This book discusses Daya Krishna and Ramchandra Gandhi’s respective intellectual contributions and speculates how one might take forward the work of the two persons who were among the most brilliant minds of our times.
Philosophy as Samvada and Svaraj
Dialogical Meditations on Daya Krishna and Ramchandra Gandhi
Ed. by Shail Mayaram
Pages: 305; Price: Rs 895
The Editor of the book under review Shail Mayaram is Professor at the Centre for the Study of Development, Delhi, She is part of the ‘Subaltern Studies’ Editorial Group. There are twenty contributors to this volume, each a recognized authority in his or her own field of studies.

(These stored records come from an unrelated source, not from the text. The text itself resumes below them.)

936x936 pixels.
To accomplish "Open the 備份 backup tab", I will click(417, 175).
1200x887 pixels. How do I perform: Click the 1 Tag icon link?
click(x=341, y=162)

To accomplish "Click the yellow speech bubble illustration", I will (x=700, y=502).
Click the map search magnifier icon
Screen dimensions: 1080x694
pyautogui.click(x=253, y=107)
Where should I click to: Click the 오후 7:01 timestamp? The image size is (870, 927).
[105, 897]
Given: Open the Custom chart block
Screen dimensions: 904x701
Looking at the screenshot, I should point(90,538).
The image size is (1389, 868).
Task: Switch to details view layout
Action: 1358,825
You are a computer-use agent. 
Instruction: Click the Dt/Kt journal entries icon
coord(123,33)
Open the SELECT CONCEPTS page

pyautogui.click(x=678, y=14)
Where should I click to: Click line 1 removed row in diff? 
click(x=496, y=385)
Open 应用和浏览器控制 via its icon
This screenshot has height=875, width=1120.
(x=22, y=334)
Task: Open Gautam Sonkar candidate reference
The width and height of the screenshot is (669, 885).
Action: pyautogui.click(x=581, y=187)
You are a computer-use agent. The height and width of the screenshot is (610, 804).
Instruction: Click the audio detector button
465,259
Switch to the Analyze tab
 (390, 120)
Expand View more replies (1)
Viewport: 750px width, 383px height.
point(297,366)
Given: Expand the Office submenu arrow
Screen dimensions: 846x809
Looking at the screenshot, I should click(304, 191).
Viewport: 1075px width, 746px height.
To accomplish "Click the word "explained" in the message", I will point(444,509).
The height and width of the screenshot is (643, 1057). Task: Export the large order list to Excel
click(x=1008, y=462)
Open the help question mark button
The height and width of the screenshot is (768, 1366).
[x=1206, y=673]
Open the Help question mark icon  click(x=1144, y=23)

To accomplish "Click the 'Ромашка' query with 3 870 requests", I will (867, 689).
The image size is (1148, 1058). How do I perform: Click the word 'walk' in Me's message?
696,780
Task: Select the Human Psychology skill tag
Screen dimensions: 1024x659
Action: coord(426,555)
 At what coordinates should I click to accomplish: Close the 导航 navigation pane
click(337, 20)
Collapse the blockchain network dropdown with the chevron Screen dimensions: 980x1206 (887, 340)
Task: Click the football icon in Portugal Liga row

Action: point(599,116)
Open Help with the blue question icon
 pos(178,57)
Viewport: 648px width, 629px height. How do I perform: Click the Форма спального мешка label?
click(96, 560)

The Foreword is from Peter Donald De Souza, who is the Director of the Indian Institute of Advanced Studies, Shimla. He points out how Ramchandra Gandhi and Daya Krishna were part of the Institute and had been integral to its vibrant community of minds. To pay a tribute to these two philosophers the Institute organized a Seminar in 2008 and the book is an outcome of the deliberations in that Seminar.
According to Mayaram, Ramchandra Gandhi was a philosopher with the imagination of an epic poet, a painter and a playwright. Daya Krishna was relentlessly rationalist and iconoclastic but with a vision of knowledge that combined music and mysticism, politics and philosophy and science and society. He was childlike in his capacity for fun.
Daya Krishna and Ramchandra Gandhi were two spirits who opened up new vistas for those who read and listened to them. They were two of the most perceptive minds in the last fifty years of India and their intellectual journeys in an intellectual biography would be of great value as they straddled with equal felicity both the philosophies of the East and West. One avowed aim of the book is decolonizing the mind and clears it of any cobwebs. Daya and Gandhi have deep philosophical engagements with Indian philosophical heritage.
A striving for ‘Svaraj’ in ideas is important for the country which has completed sixty years as a Republic. Both attached great importance to ‘Samvada’— which they interpreted in different ways and took it beyond the category ‘Dialogue’. The Seminar held in Shimla brought together participants from several disciplines, philosophers, physicists, political scientists and sociologists.
What is ‘Svaraj’? It is neither narrow nationalism nor nativism. Intellectually ‘Svaraj’ is based on the idea of consciousness as intrinsically self-reliant. It has to do with the realization that all knowledge is self-knowledge.
‘Samvada’ means the human capacity to enter into a dialogue with the Divine. The svar of sva (notes of the self) are enunciated by the saptarsis – the seven sages are Ramakrishna, Swami Vivekananda, Rabindranath Tagore, Sri Aurobindo, Ramana Maharishi. J. Krishnamurti and M K Gandhi. Daya Krishna’s interpretation of ‘Samvada’ envisaged creating encounters with texts—collectively engaging with the Sastras on Dharma, Artha and Natya. He himself engaged with Indology and Anthropology.
The book comprises three different types of articles — that analyse Daya and Gandhi as philosophers and elucidate facets of their concerns and conceptual imagination — those that seek to take their work forward and those that use conversations with either of the two philosophers as their point of departure. The volume is divided into five parts — Part One is on ‘Love, Liberation and Lila’; the next Part is devoted to the ’Idea of Svaraj; asymmetries of power, knowledge and alternative ethical politics’; the Third Part deals with ‘Mode of Samvada’; the Fourth Part is concerned with ‘Language, Selfhood and Philosophy’; the Final Part is dedicated to rethinking in the Arts/ Ethics / Science/ Mathematics’.
There is an interesting discussion on varnas, ashramas and purusharthas, The Purushasukta of the Rig Veda has been clinically analysed by Daya Krishna. The varna theory has become an intellectual straitjacket.
Ramesh Pradhan argues that while the moral question dominates the spiritual quest of Daya Krishna, the spiritual question dominates the moral quest of Ramchandra Gandhi. Morality for Daya Krishna involves the pursuit of what he called active and contemplative values, the former relating to the welfare of others and the latter centred around one’s own consciousness and which, being concerned with inner freedom, enlightenment and peace, are self-oriented. Since for both the timeless and mystical is of paramount importance, he describes both philosophers as non-dualists.
Kapila Vatsyayan contributes a very perceptive ‘Prologue’ and points out how in Indian tradition there is space for dialogues, divergences and even counter questions without invading the very earth of fundamentals of the world view.
An exquisite part of the book is the Afterword by Shail Mayaram — which is an imagined dialogue between Daya Krishna and Ramchandra Gandhi which throws a flood of light on the thoughts and views of the distinguished duo. This book is an attempt to balance the cross-currents of Eastern and Western philosophy.